Upon arrival he was mobbed by a crowd of over 150,000 spectators, and he almost instantly became not only one of the most respected aviators and pioneers in the world, he became one of the most famous people on the planet.
To give you some idea of the respect which he held within the aviation community, in May 2012, I went to a dinner which commemorated the 35th anniversary of the Lindbergh foundation and the 85th Anniversary of his famous flight. Speaking at this intimate event in New York’s Explorers’ Club that night were Jim Lovell, member of the Apollo 8 mission which was the first manned spacecraft to leave Earth’s orbit as well as being Captain of the famous Apollo 13, Eugene Cernan, captain of Apollo 17 and the last man to have stepped on the moon, & the late Neil Armstrong, who needs no introduction.
What amazed me about their speeches was the reverence they all displayed for Lindbergh. These were men who had been further away from Earth than any other human beings. Neil Armstrong was the first man to step on another planet yet he spoke about Lindbergh like a boy speaks about his hero. These great men all seemed to feel that Lindbergh’s achievement was different in that whilst they were part of a team of hundreds of thousands of people making sure that every conceivable detail was covered, he was on his own. It was his mental and physical strength that lead to him succeeding where so many others had failed.
Sure, later in life, Lindbergh courted controversy, as well as experiencing tragedy due to his new found fame, when his baby was kidnapped and was tragically killed. However, he continued to work tirelessly in his passion for the improvement of humanity. He was credited with key early work leading to the development of the artificial heart, and tirelessly fought for his belief that “The human future depends on our ability to combine the knowledge of science with the wisdom of wildness.”
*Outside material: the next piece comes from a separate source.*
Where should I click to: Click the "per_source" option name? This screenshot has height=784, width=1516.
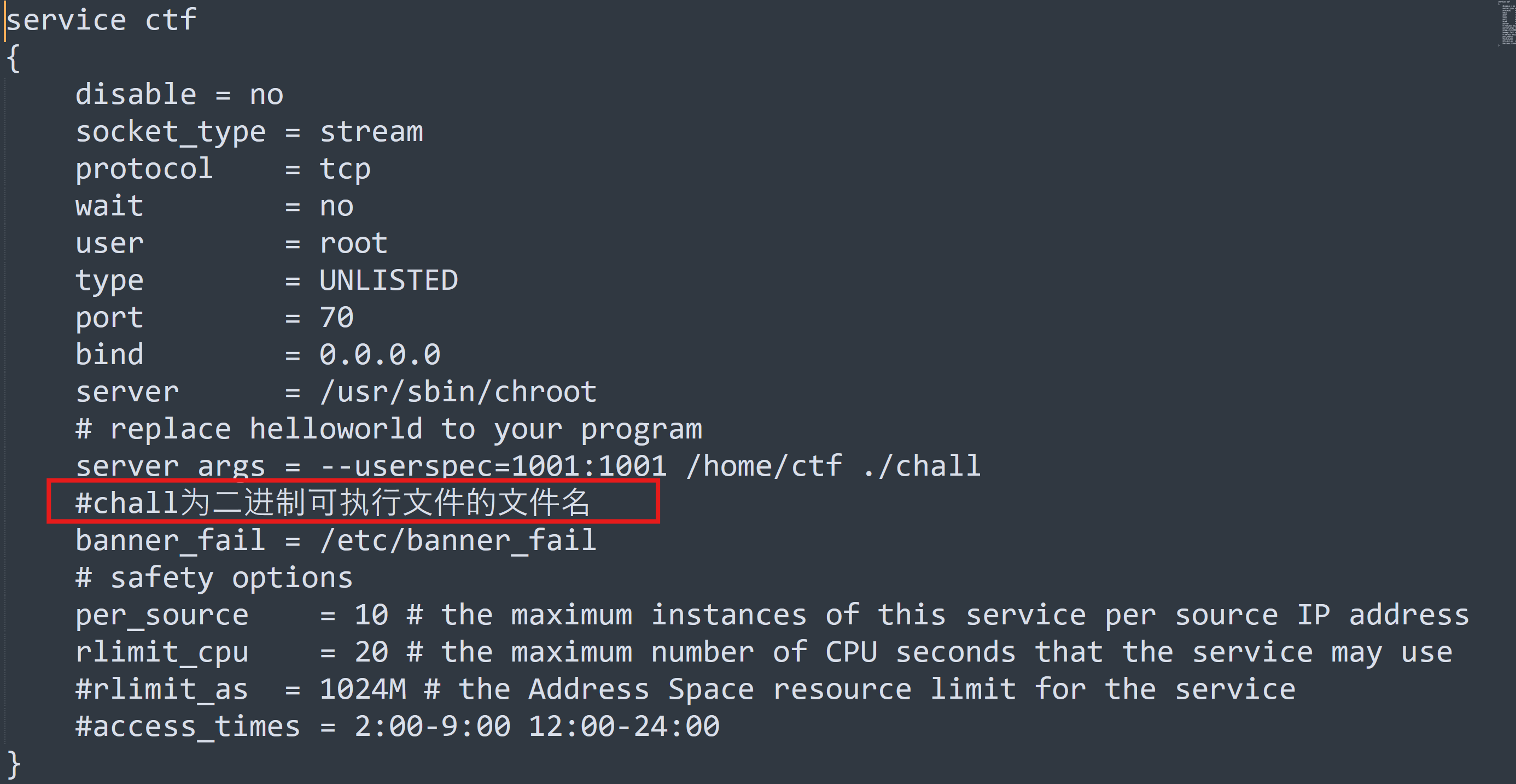[x=162, y=615]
With a family legacy like Erik Lindbergh’s, I often wonder what I would do. How do you live up to a man who has achieved so much and influenced so many. Well in Erik I see the answer. He has quietly overcome adversity, with a surprising focus to continue his grandfather’s legacy. But the legacy was not his fame. It was his belief in the progress of humanity. He flew the Atlantic not just to win the Orteig Prize, but because it hadn’t been done. It was progress.
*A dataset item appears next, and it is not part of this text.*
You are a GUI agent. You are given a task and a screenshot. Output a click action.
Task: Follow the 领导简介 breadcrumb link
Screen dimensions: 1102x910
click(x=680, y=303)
In 2002 on the 75th anniversary of Charles’s flight, Erik Lindbergh recreated the Transatlantic crossing by flying solo from New York to Paris in a small single engine aircraft. Like his grandfather, there was a higher purpose to the flight. He made the flight to support the X-Prize Foundation, a modern equivalent of the Orteig Prize, which offered a $10m reward for the first commercial organisation to build the first private re-usable spacecraft. This prize was won, and we now sit close to the beginning of the age of commercial space travel. Since then he developed the Lindbergh Electric Aircraft Prize and has worked closely with the Lindbergh Foundation which promotes progress through sustainable technology by giving grants to people and organisations researching technologies that will help to progress humanity without damaging the environment.
I have often thought that whilst his flight in the Spirit of St Louis was a phenomenal personal feat, it was only a matter of time before someone flew from New York to Paris. Unlike Neil Armstrong’s giant leap it was, in my view, only a small step for mankind compared to the “giant leap” of his first steps on the moon. I believe his real legacy was the people he inspired. Not only his grandson Erik, but countless people in all walks of life who believe in progress and innovation and went that extra mile because of his example.